- **EXERCISE REQUIREMENTS**
Copy the entries below verbatim, from the line containing "Where should I" through the final entry, including both ends.

- **GIVEN DATA**

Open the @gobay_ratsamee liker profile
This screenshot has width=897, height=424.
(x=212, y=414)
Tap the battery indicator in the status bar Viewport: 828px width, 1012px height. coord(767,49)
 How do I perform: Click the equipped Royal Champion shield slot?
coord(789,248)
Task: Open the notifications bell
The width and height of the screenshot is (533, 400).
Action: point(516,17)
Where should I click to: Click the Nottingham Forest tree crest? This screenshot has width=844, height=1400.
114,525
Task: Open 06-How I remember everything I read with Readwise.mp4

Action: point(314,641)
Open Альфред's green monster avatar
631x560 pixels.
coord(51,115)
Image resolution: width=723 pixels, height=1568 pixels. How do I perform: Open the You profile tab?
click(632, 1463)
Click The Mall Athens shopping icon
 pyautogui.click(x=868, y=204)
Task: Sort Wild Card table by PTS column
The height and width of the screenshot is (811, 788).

- **RESULT FOR THIS TASK**
Where should I click to: Click the Nottingham Forest tree crest? This screenshot has width=844, height=1400.
114,525
Task: Open 06-How I remember everything I read with Readwise.mp4

Action: point(314,641)
Open Альфред's green monster avatar
631x560 pixels.
coord(51,115)
Image resolution: width=723 pixels, height=1568 pixels. How do I perform: Open the You profile tab?
click(632, 1463)
Click The Mall Athens shopping icon
 pyautogui.click(x=868, y=204)
Task: Sort Wild Card table by PTS column
The height and width of the screenshot is (811, 788).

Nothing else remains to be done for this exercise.